Tokyo hosting the 2020 Olympic and Paralympic Games will generate more than ¥32 trillion (£232 billion/$283 billion/€268 billion) in economic benefits across Japan, the Metropolitan Government has claimed.
According to the Japan Times, the estimated figure represents a cumulative total from 2013, the year Tokyo was chosen to stage the 2020 Olympics and Paralympics, to 2030.
It is made up of effects of legacy, such as the use of competition venues, including the Olympic Village, after the Games.
The amount includes ¥5 trillion (£35 billion/$44 billion/€41 billion) in what is described as direct effects and ¥27 trillion (£194 billion/$237 billion/€224 billion) in indirect effects.
Around ¥20.7 trillion (£148 billion/$182 billion/€172 billion) of the figure will provide benefits purely to the host city itself, while the Metropolitan Government are hoping the Olympics will create nearly two million jobs.
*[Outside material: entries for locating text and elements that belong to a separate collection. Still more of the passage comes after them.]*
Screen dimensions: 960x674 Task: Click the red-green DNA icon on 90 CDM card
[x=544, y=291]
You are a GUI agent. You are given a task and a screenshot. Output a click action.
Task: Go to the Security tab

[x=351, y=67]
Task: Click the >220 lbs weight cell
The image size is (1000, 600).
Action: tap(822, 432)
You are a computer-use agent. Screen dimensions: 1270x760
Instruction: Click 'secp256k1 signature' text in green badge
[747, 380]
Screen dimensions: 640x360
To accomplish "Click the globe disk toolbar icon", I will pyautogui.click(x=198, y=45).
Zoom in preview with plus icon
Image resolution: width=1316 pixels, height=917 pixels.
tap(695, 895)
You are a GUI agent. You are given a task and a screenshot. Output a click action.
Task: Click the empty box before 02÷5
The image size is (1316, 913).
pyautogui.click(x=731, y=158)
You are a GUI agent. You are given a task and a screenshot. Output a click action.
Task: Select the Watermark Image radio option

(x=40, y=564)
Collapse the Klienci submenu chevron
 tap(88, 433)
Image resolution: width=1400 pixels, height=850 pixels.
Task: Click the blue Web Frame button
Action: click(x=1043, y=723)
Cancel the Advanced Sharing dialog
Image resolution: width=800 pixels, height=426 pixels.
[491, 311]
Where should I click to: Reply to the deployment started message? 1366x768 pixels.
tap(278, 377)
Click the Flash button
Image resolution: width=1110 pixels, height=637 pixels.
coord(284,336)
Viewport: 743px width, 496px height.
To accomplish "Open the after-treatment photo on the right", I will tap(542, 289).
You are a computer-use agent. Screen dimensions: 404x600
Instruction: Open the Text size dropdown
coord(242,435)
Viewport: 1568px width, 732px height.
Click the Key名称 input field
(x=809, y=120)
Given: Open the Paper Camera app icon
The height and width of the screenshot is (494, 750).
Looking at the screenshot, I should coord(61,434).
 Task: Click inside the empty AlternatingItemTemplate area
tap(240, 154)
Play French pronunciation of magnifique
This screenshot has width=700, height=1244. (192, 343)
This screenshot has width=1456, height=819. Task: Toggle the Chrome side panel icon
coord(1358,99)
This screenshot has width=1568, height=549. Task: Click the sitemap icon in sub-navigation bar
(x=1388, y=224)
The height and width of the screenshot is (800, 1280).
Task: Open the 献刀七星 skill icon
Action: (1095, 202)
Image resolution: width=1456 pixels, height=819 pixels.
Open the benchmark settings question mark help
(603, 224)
Job creation, an increase in tourism, and investments to build and upgrade facilities are expected to be the main areas of benefit for the nation, according to the Metropolitan Government.
In December, the Tokyo 2020 Organising Committee unveiled a budget of between ¥1.6 trillion (£11.4 billion/$14 billion/€13.2 billion) and ¥1.8 trillion (£13 billion/$15.8 billion/€14.9 billion).
It was down from the the maximum budget cap of ¥2 trillion (£13.8 billion/$17 billion/€16.4 billion) cited by Tokyo 2020 President Yoshirō Mori the previous month.
Tokyo Governor Yuriko Koike warned last month, however, that the budget could still spiral to as much as ¥3 trillion (£21.5 billion/$26.3 billion/€24.8 billion).
In an interview with Agence France-Presse, Koike admitted they did not yet have a "final figure for how much it will cost".
She conceded the budget may eventually grow to four times the initial estimate.
Last year, a taskforce commissioned by Koike recommended switching rowing, swimming and volleyball to different venues in a bid to cut costs.